Prendre soin de ceux qui soignent
Mia sano signifie « ma santé » en langue esperanto. C’est le nom d’une autre association belge soucieuse de l’état des praticiens de santé. En 2020, la médecin et coach en santé intégrative Élodie Pironet crée un réseau qui rassemble aujourd’hui environ 1000 soignants en Belgique et qui soutient la transition inéluctable du système de santé vers une médecine intégrative et vers un « prendre soin » des soignants, étudiants y compris. « Pendant les études, on ne nous apprend pas à prendre soin de nous, à prendre conscience de notre vulnérabilité, décrit Élodie Pironet. Nous sommes supposés être des sachants avec une forme de toute-puissance qui dépasse même la religion. » Essaimant chez ses voisins, en France, en Suisse, au Luxembourg et peut-être bientôt en Italie, Mia Sano asbl aide les professionnels de santé à devenir acteurs de leur santé, et à être inspirants dans ce domaine. De diverses manières (coaching individuel et collectif, soutien psychologique, atelier pratique, groupe de parole…), elle les accompagne et les met en réseau, les aide à retrouver un équilibre et à se connecter à eux, à l’autre et au vivant, à créer une pratique répondant à leurs besoins et à leurs aspirations profondes. Elle donne également des conférences dans les écoles de médecine pour rappeler aux étudiants qu’ils sont avant tout humains ! Un beau challenge et des enjeux capitaux !
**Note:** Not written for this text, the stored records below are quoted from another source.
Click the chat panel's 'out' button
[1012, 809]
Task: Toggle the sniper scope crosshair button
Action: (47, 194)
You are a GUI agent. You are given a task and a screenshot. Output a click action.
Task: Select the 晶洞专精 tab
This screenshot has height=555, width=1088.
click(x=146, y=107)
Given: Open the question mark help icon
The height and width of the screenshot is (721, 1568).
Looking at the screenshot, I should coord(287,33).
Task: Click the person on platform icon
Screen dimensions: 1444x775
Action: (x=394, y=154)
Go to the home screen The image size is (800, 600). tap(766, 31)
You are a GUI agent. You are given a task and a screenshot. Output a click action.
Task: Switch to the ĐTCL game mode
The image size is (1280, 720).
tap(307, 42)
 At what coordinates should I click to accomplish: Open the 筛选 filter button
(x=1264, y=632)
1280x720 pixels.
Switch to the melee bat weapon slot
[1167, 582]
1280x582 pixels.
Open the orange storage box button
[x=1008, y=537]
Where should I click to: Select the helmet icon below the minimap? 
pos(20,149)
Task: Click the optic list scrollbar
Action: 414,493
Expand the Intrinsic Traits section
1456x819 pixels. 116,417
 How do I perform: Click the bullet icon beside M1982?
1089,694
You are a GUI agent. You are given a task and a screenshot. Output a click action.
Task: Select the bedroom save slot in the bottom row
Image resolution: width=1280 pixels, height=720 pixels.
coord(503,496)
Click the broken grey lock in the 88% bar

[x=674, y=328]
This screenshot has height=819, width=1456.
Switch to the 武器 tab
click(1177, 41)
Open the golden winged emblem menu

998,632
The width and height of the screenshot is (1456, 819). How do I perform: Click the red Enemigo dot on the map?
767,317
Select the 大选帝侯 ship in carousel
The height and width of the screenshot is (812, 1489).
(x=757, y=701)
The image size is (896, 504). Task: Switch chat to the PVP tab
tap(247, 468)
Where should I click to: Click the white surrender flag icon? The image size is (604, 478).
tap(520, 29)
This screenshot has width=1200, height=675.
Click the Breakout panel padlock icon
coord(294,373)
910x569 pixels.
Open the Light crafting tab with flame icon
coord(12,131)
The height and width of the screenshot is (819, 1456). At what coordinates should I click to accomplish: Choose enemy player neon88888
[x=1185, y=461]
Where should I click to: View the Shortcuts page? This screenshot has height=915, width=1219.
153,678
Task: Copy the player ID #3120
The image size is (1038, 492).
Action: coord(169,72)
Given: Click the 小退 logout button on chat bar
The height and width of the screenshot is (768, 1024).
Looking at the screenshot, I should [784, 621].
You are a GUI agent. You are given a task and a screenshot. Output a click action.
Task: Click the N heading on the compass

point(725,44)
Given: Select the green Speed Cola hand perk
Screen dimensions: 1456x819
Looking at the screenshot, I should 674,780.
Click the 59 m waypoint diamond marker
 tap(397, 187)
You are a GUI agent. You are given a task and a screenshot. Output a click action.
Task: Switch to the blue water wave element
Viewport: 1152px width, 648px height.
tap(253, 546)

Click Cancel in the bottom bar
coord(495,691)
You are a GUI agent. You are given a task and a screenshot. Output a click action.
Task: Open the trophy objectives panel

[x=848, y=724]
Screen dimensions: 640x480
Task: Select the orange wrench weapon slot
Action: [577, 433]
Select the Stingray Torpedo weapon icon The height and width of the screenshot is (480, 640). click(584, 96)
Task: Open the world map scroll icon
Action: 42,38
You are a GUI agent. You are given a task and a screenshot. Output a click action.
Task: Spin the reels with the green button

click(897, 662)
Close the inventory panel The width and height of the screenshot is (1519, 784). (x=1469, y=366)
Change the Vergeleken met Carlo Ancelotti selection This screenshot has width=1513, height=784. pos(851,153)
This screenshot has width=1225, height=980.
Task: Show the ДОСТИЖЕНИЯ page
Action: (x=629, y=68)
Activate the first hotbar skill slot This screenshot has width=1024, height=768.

Aux côtés d’Élodie, Pierre, Sophie, Caroline, d’autres soignants ont pris la parole lors de ces rencontres. Des femmes et des hommes dont les parcours jalonnés d’épreuves et de doutes, d’initiations et de prises de conscience les ont conduits sur les sentiers du « prendre soin de soi », en explorant leur vie intérieure, en s’ouvrant à leur sensibilité et en se reliant avec bienveillance à leur « Être profond pour mieux accompagner l’Autre ».